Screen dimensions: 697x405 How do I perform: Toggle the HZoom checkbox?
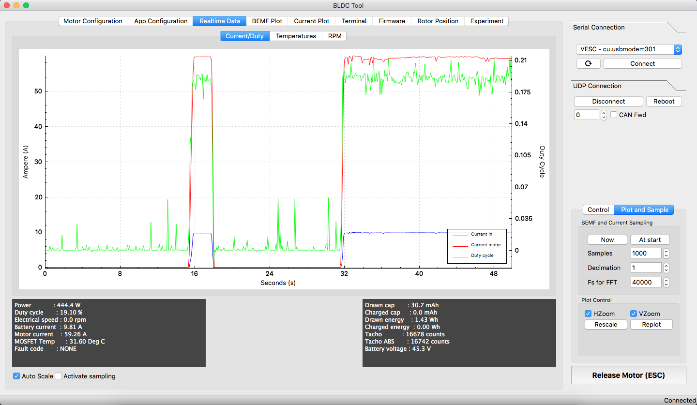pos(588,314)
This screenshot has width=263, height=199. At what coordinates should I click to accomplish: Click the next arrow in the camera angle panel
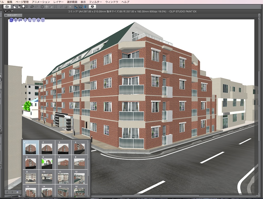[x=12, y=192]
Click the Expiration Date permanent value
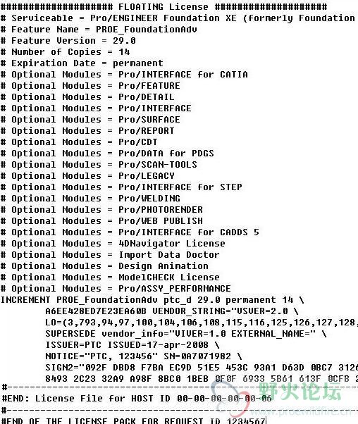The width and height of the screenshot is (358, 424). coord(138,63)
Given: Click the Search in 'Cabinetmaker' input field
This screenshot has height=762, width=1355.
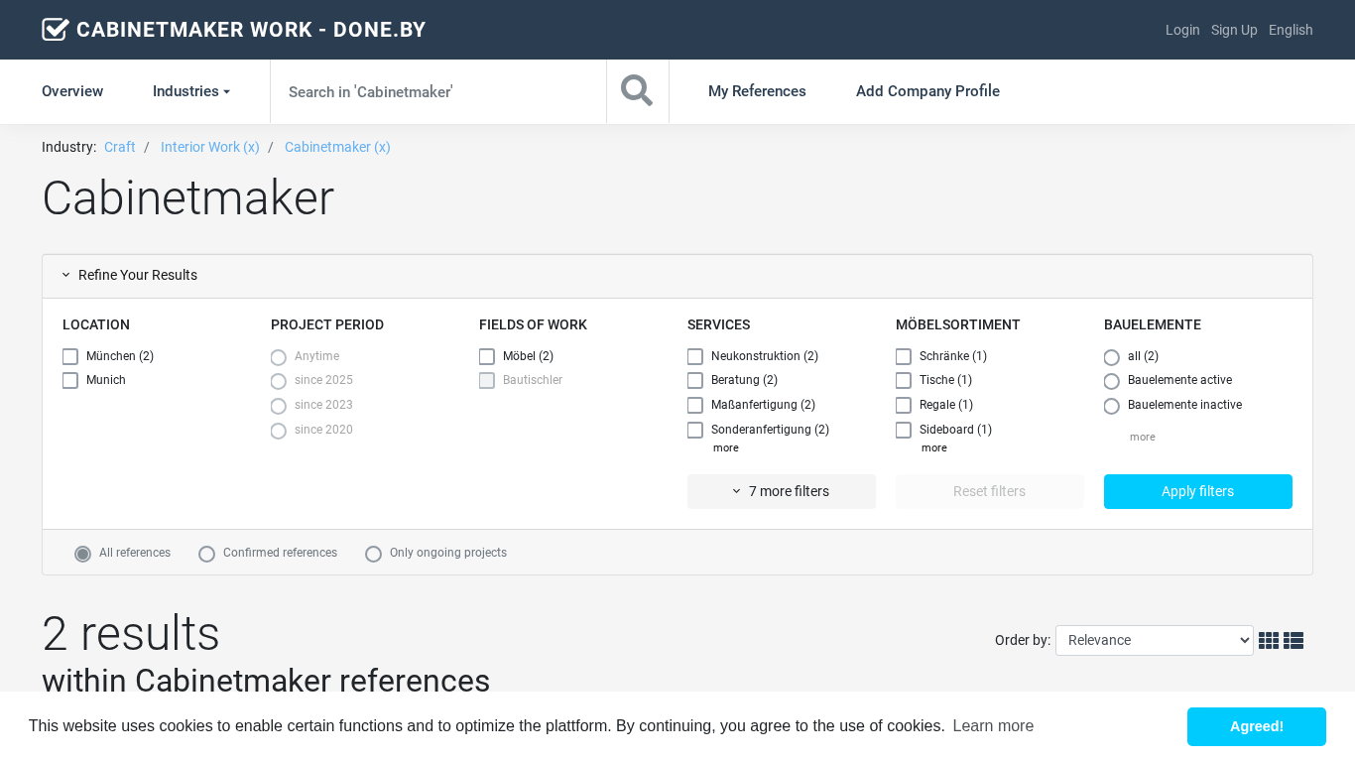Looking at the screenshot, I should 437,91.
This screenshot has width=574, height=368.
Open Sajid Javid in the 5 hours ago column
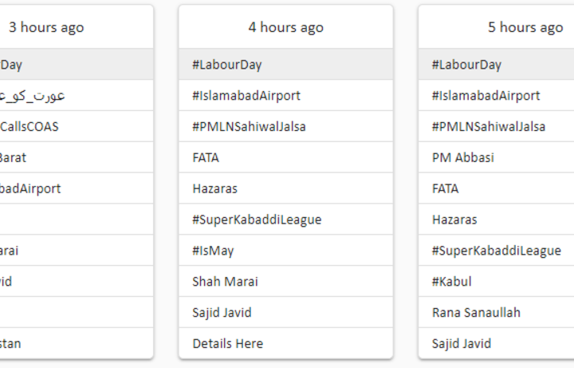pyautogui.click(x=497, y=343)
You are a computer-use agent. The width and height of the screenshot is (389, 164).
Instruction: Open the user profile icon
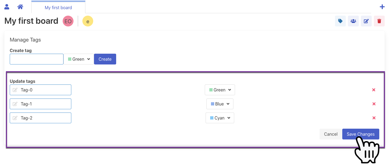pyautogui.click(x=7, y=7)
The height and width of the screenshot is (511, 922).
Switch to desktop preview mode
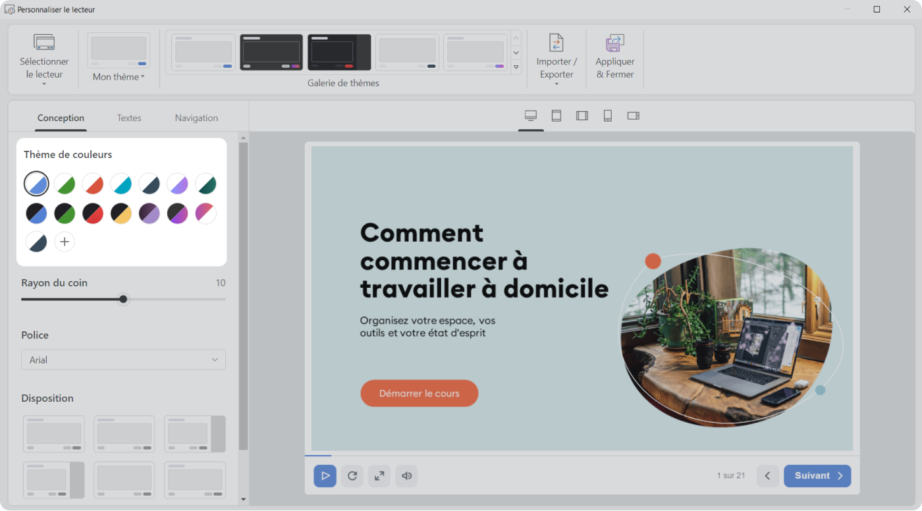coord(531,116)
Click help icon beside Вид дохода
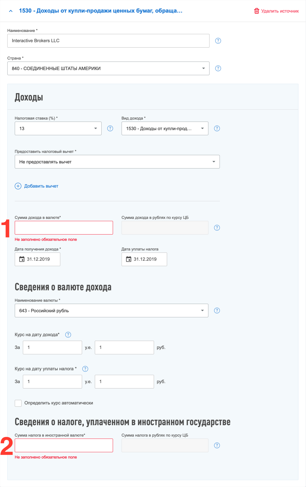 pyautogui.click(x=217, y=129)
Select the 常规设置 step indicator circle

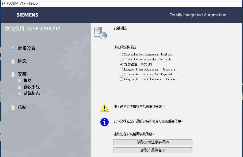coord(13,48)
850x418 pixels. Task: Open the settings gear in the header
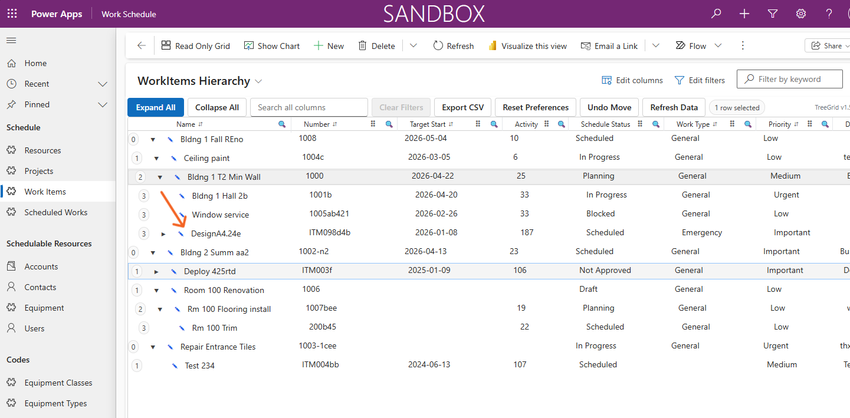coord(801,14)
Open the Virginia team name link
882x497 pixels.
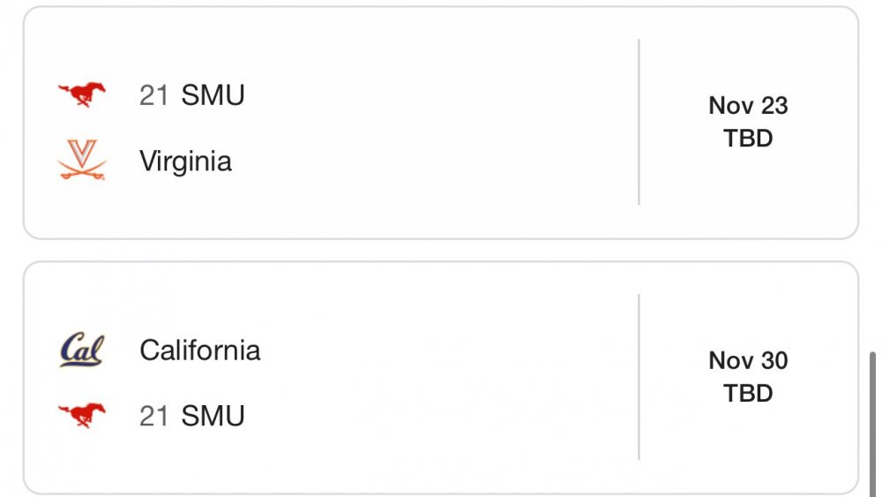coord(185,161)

····················

Return every entry above word for word, and include no images.

Screen dimensions: 697x405 How do I perform: Toggle the HZoom checkbox?
pos(588,314)
This screenshot has width=263, height=199. At what coordinates should I click to accomplish: Click the next arrow in the camera angle panel
[x=12, y=192]
Click the Expiration Date permanent value
The width and height of the screenshot is (358, 424). coord(138,63)
Given: Click the Search in 'Cabinetmaker' input field
This screenshot has height=762, width=1355.
Looking at the screenshot, I should 437,91.
This screenshot has width=574, height=368.
Open Sajid Javid in the 5 hours ago column
pyautogui.click(x=497, y=343)
You are a computer-use agent. The width and height of the screenshot is (389, 164).
Instruction: Open the user profile icon
pyautogui.click(x=7, y=7)
The height and width of the screenshot is (511, 922).
Switch to desktop preview mode
coord(531,116)
Click help icon beside Вид дохода
 pyautogui.click(x=217, y=129)
Select the 常规设置 step indicator circle

coord(13,48)
850x418 pixels. Task: Open the settings gear in the header
coord(801,14)
Open the Virginia team name link
882x497 pixels.
coord(185,161)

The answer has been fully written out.